Whatever the explanation, marriage as it currently exists is not providing the kind of stable, reliable union of genetic interests that can survive the stress of the birth of a child - and poor children are those most harmed. 


  1. I think th rise of the companionate marriage, as people in my field call it, is the key. It's not just that people stay together merely because they want to, as opposed to having to, but the reasons they choose to stay together represent a reorienting of priorities. Older economic, political, and certain social bonds have been mitigated or cast out altogether in favor of cultural ideals, particularly emotional support and sexual fulfillment.

    If you're in a relationship primarily because you want a friend and a lover, then having kids does not help (it also hurts economically, but I'm not gonna get into that). However, if you marry with an eye towards having a family, if a spouse is just one, albeit vitally important piece of building a nuclear family or extending an already extended family, then it should promote a marital union, or at least be neutral when all is taken into account.

  2. Sister Y,

    I wonder if there's an element of nuclearization of the family behind this -- I do find it surprising that children increase the likelihood of divorce in the US these days.
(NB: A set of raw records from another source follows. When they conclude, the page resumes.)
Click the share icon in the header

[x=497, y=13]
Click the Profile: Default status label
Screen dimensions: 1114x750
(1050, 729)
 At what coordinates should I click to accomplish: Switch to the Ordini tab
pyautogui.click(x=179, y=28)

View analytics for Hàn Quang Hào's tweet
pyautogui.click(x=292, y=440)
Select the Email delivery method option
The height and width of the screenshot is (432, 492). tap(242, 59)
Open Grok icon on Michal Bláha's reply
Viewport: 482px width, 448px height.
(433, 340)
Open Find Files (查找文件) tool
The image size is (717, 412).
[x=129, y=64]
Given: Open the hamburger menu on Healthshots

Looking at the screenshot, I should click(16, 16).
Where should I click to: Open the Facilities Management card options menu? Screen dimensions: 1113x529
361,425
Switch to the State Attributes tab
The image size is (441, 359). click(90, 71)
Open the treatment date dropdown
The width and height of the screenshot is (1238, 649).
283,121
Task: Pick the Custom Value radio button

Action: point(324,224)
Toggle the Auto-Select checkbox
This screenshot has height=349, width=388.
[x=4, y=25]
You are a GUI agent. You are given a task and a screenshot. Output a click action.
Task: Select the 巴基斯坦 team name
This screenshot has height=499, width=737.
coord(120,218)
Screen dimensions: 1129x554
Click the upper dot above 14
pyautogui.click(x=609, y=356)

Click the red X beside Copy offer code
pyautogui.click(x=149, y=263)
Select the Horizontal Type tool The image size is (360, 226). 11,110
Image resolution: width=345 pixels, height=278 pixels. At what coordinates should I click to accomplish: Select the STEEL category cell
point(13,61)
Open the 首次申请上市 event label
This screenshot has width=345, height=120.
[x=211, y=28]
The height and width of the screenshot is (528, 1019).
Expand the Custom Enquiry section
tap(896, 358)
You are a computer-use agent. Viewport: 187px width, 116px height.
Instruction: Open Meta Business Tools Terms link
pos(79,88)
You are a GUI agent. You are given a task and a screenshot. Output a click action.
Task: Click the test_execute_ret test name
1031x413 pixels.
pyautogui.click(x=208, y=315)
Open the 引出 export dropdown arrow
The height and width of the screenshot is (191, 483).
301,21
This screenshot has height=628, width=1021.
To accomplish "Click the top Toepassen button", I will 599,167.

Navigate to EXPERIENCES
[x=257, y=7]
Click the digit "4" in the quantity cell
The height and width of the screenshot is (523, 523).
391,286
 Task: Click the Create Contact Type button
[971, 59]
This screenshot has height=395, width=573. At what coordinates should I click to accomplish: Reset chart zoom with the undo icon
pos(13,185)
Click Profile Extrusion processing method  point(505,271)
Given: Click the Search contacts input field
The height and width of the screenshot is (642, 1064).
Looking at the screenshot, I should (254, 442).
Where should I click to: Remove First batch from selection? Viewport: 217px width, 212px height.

    Earlier, parents and siblings either lived together with or frequently visited couples with small children. Having small children around becomes easier and even fun this way, but having to attend to them 24x7 single (double) handed becomes a burden, and could cause frustration and unhappiness.

    Also, the parents (and siblings) of the couple I think had a greater involvement, and could cement the couple's relationship to some extent too. And they were fonder of the children than the couple itself, and had the children's best interests at heart.

    1. Absolutely. Social coercion is not just about laws - it's about the expectations of people around you.

  3. That's a great point. The fracturing of extended families into nuclear components creates additional hardship in raising children. Of course there are many reasons why extendeds have become nuclear over the last 100-150 years, and those same factors continue to driving wedges in families, as seen in the proliferation of sub-nuclear (ie "broken") families in the modern period.

  4. I think there's also been a shift of values from thinking of children as a gift to the future to thinking of children as another fashion accessory... and then they start shitting.

  5. Reading this is like watching a train wreck in slow motion...

  6. Jesus Christ. Every line is tweetable.

    I kinda think the only thing keeping us basically in line for thousands of years was social coercion. Which is unfair and bad, but I wonder how much worse it is than that shit.

    1. Why the indignation? Isn't that kind of what you're doing (drugs and fornication)?

    2. Exactly. It may be a bad thing to bring people into this world, but it's even worse to subsequently treat those small people as though the burden they represent for you is THEIR fault. It's like these people are rebelling against their kids, which is pretty damn bass-ackwards. Childless people who are using drugs are rebelling against their own involuntary existences, not the ones they created.

  7. I think social coercion is still in effect, it's just pushing people in different directions. Like, toward the Gucci bags.